_DIRECTIONS_:
**1)** According to the passage on abuse of women in public life, how does the abuse aimed at prominent women differ from the abuse men receive? Answer in one to three sentences.
**2)** Carry the passage on abuse of women in public life forward from its final sentence.

_GIVEN PASSAGE_:
---------------

But it's undeniably the case that women with high profile roles such as Laura Kuenssberg do incite a very particular form of abuse that focusses on the fact that they're women. Men get abuse, but not because they're men.

The insults directed at men will generally, however rude, stick to the point, whereas with female public figures they concentrate disproportionately on their looks, shape, and other physical attributes.

Female politicians, including DUP leader Arlene Foster and Labour's Diane Abbott, who expect fierce criticism as part of the job description, get the same highly personalised treatment. Abbott may be utterly unfit to be Home Secretary, but her waistline surely has very little to do with it. Anti-Brexit campaigner Gina Miller even received rape threats when she took the government to court last year.

The abuse must take its toll. These women are all tough cookies, but they're not robots.

---------------

_SUPPLIED MATERIAL_:
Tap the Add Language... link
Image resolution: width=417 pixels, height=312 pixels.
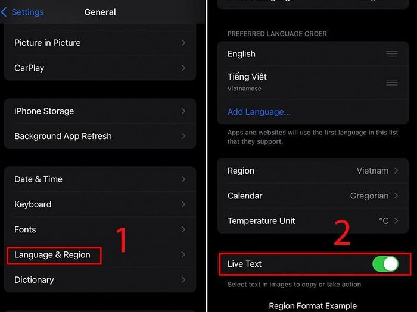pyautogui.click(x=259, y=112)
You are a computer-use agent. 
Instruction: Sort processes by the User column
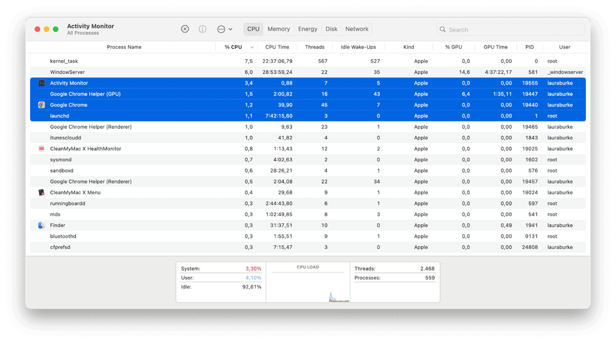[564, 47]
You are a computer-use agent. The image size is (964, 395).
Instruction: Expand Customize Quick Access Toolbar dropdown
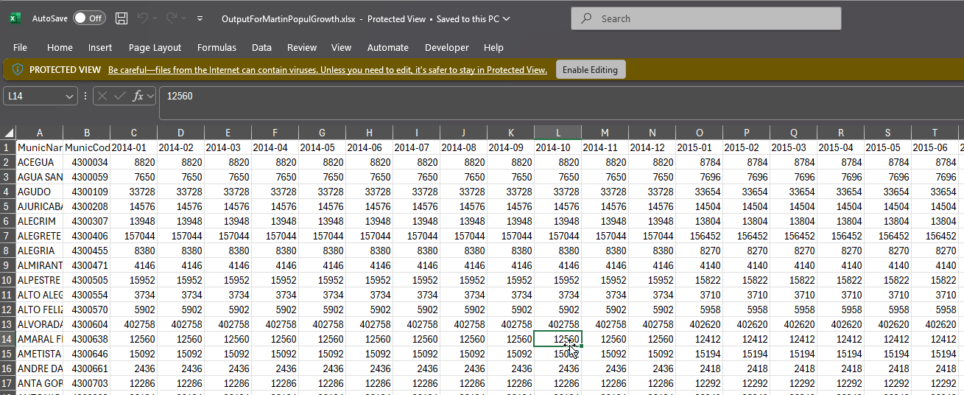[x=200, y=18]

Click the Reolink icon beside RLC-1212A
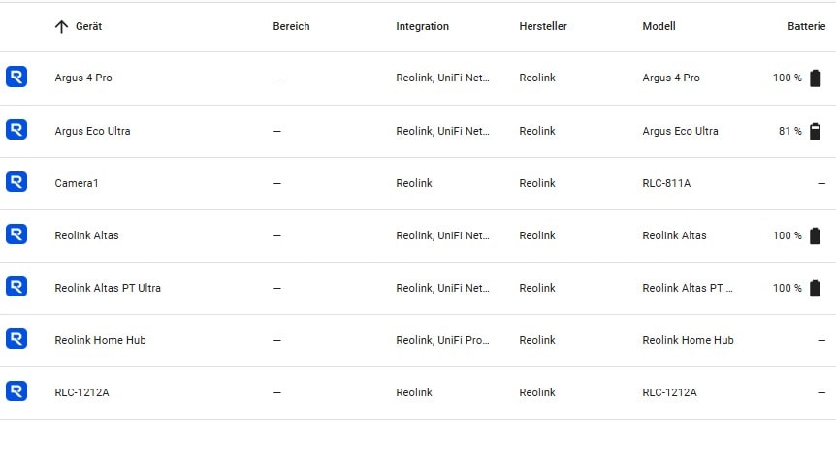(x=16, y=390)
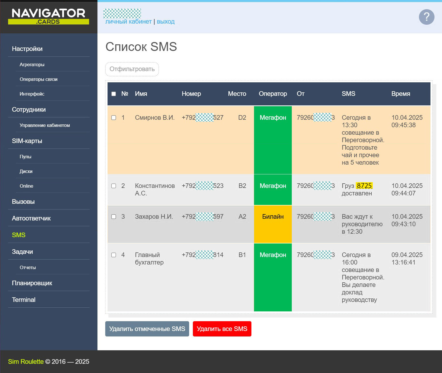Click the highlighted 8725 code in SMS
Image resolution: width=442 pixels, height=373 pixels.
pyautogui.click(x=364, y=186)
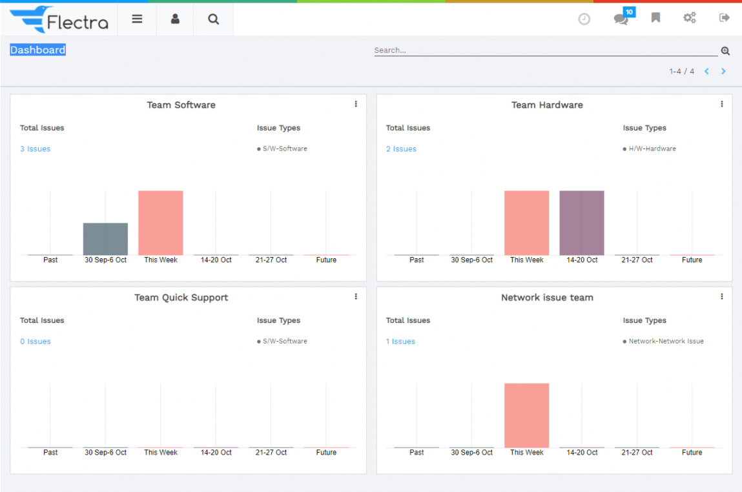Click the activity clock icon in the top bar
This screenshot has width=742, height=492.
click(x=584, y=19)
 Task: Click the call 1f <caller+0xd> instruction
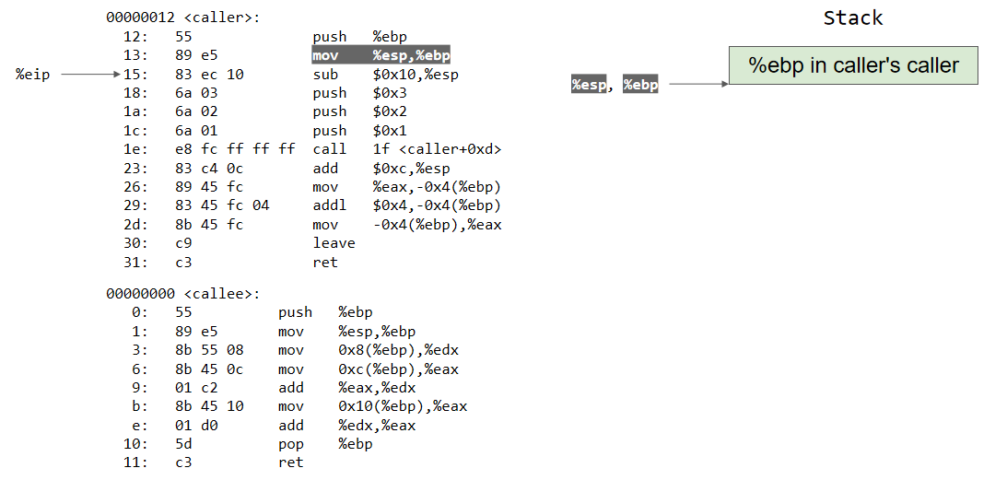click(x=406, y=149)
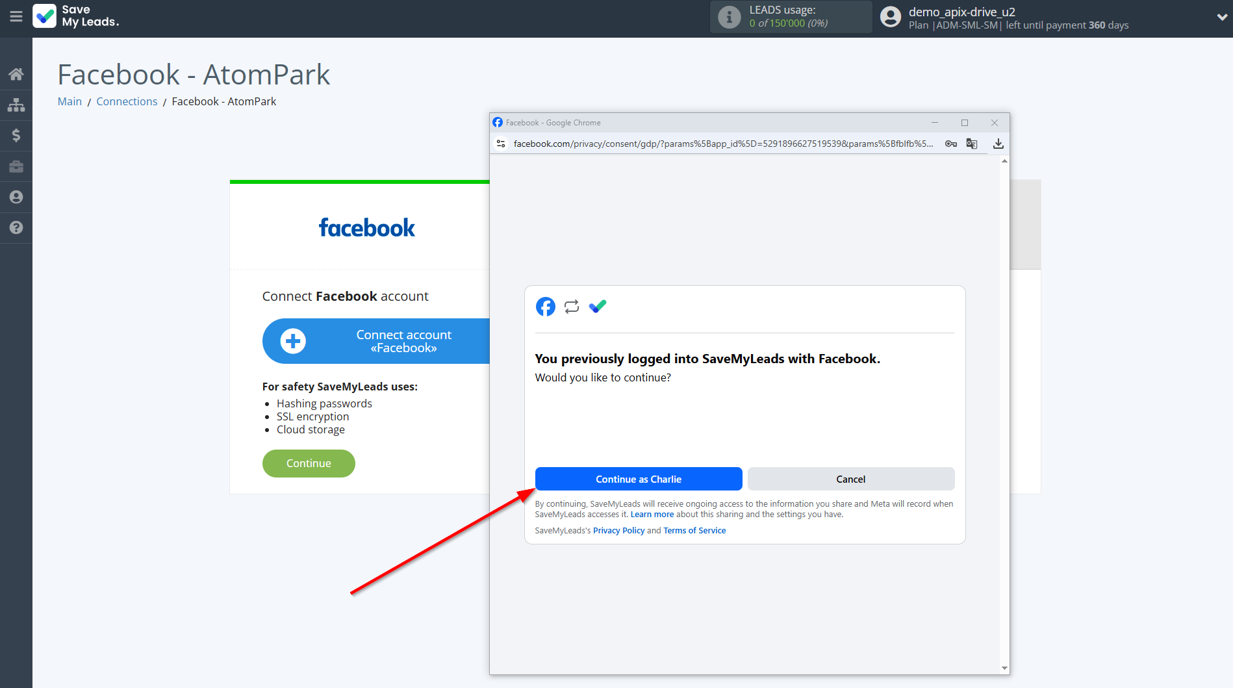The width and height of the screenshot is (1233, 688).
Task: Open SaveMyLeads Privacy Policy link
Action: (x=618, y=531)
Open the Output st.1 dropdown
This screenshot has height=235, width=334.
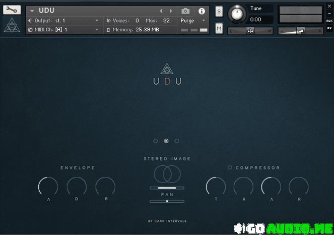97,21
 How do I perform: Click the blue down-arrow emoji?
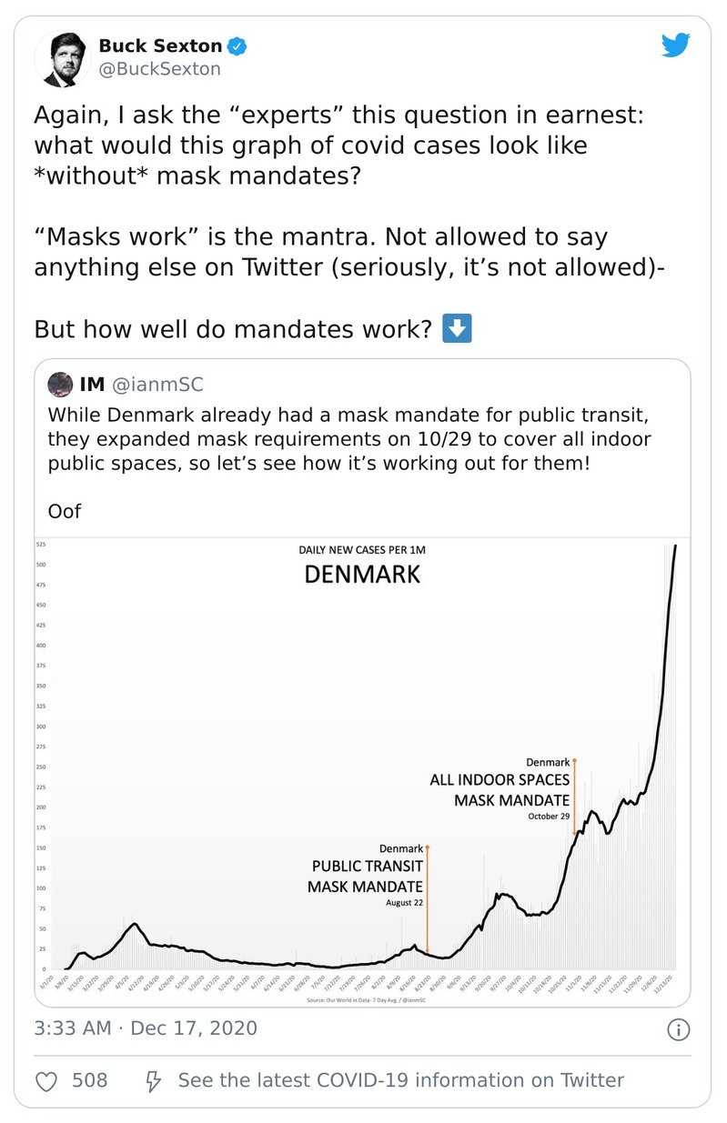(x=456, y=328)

---------------

_ANSWER LIST_:
**1)** Men are abused, but not because they are men, and insults aimed at them generally stick to the point however rude they are. Prominent women get a particular kind of abuse that focuses on the fact that they are women. It concentrates disproportionately on their looks, shape and other physical attributes.

**2)**
What can be done about it? Precious little, in all honesty. Evidence may suggest that social media intensifies the increasingly nasty tenor of public debate - though anyone who thinks that political discourse was nicer before Twitter and Facebook has obviously forgotten Britain in the 1980s, or Northern Ireland since, well, forever - but it doesn't create it.

It simply provides an outlet for the desire. That's the uncomfortable truth. Trolls have always been with us. It's just that they never had such a powerful weapon at their disposal.

Even the US President uses Twitter to personally slap down his critics, so it's difficult to tell Joe Soap to behave more responsibly.

Many of the worst culprits also have mental health issues. That's not to make excuses for their behaviour, but it does provide some context. The people who've been jailed for sending menacing tweets have tended to be pathetic, rather than scary, individuals.

Putting them in prison was unlikely to help. With little else going on in their lives, haranguing strangers online makes trolls feel momentarily powerful, especially when others "like" or retweet the comments. Approval encourages them to go further.

It's equally important that those on the receiving end acknowledge the difference between legitimate criticism, however forceful, and genuine trolling. They're not the same thing.

All too often, politicians and journalists jump on the bandwagon and shout "me too!" when some particularly extreme example of internet abuse hits the headlines.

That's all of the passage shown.